We present an efficient multilevel Monte Carlo (MLMC) method for the topology optimization of flexoelectric structures. A flexoelectric composite consisting of flexoelectric and purely elastic building blocks is investigated. The governing equations are solved by Non-Uniform Rational B-spline (NURBS)-based isogeometric analysis (IGA) exploiting its higher order continuity. Genetic algorithms (GA) based integer-valued optimization is used to obtain the optimal topological design. The uncertainties in the material properties and the volume fraction of the constituents are considered to quantify the uncertainty in the electromechanical coupling effect. Then, a multilevel hierarchy of computational meshes is obtained by a uniform refinement according to a geometric sequence. We estimate the growth rate of the simulation cost, in addition to the rates of decay in the expectation and the variance of the differences between the approximations over the hierarchy. Finally, we determine the minimum number of simulations required on each level to achieve the desired accuracy at different prescribed error tolerances. The results show that the proposed method reduces the computational cost in the numerical experiments without loss of the accuracy. The overall computation saving was in the range 2.0–3.5.
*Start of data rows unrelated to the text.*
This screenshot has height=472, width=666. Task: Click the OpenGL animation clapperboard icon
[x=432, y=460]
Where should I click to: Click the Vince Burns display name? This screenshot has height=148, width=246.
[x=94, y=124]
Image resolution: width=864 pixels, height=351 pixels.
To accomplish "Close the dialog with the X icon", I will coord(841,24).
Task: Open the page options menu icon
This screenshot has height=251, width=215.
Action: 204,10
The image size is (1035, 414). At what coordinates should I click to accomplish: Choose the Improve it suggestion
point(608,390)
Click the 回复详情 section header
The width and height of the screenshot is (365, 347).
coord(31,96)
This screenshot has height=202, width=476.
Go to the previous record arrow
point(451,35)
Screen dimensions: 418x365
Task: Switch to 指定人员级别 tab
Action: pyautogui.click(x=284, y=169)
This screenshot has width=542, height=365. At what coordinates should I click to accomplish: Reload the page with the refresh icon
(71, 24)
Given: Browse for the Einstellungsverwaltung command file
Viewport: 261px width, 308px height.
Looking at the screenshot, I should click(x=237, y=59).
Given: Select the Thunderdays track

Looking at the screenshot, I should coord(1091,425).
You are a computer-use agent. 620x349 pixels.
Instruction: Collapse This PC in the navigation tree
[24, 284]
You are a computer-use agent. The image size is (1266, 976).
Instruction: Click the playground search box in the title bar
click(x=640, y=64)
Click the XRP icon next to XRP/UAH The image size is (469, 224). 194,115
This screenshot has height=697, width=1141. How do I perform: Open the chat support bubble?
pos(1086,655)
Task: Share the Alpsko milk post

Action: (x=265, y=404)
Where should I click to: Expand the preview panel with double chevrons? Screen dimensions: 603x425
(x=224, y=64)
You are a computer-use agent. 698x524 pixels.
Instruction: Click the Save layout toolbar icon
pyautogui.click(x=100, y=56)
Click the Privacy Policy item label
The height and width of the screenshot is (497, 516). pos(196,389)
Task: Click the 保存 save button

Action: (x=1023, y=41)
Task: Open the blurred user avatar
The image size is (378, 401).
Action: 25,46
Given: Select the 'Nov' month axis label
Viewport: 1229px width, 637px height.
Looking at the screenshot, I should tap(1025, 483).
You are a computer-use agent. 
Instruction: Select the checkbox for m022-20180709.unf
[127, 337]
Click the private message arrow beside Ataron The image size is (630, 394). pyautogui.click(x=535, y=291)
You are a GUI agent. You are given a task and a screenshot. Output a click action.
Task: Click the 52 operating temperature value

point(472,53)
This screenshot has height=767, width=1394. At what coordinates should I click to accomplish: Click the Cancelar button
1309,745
我们提出了一种用于柔性电结构拓扑优化的高效多级蒙特卡罗 (MLMC) 方法。研究了由挠曲电和纯弹性构件组成的挠曲电复合材料。控制方程通过基于非均匀有理 B 样条 (NURBS) 的等几何分析 (IGA) 利用其高阶连续性来求解。基于遗传算法 (GA) 的整数值优化用于获得最佳拓扑设计。材料特性的不确定性和成分的体积分数被认为是量化机电耦合效应的不确定性。然后，根据几何序列通过均匀细化得到多级层次的计算网格。我们估计模拟成本的增长率，除了期望的衰减率和层次结构上近似值之间差异的方差之外。最后，我们确定每个级别所需的最小模拟次数，以在不同的规定误差容限下达到所需的精度。结果表明，所提出的方法在不损失精度的情况下降低了数值实验中的计算成本。总体计算节省在 2.0-3.5 范围内。结果表明，所提出的方法在不损失精度的情况下降低了数值实验中的计算成本。总体计算节省在 2.0-3.5 范围内。结果表明，所提出的方法在不损失精度的情况下降低了数值实验中的计算成本。总体计算节省在 2.0-3.5 范围内。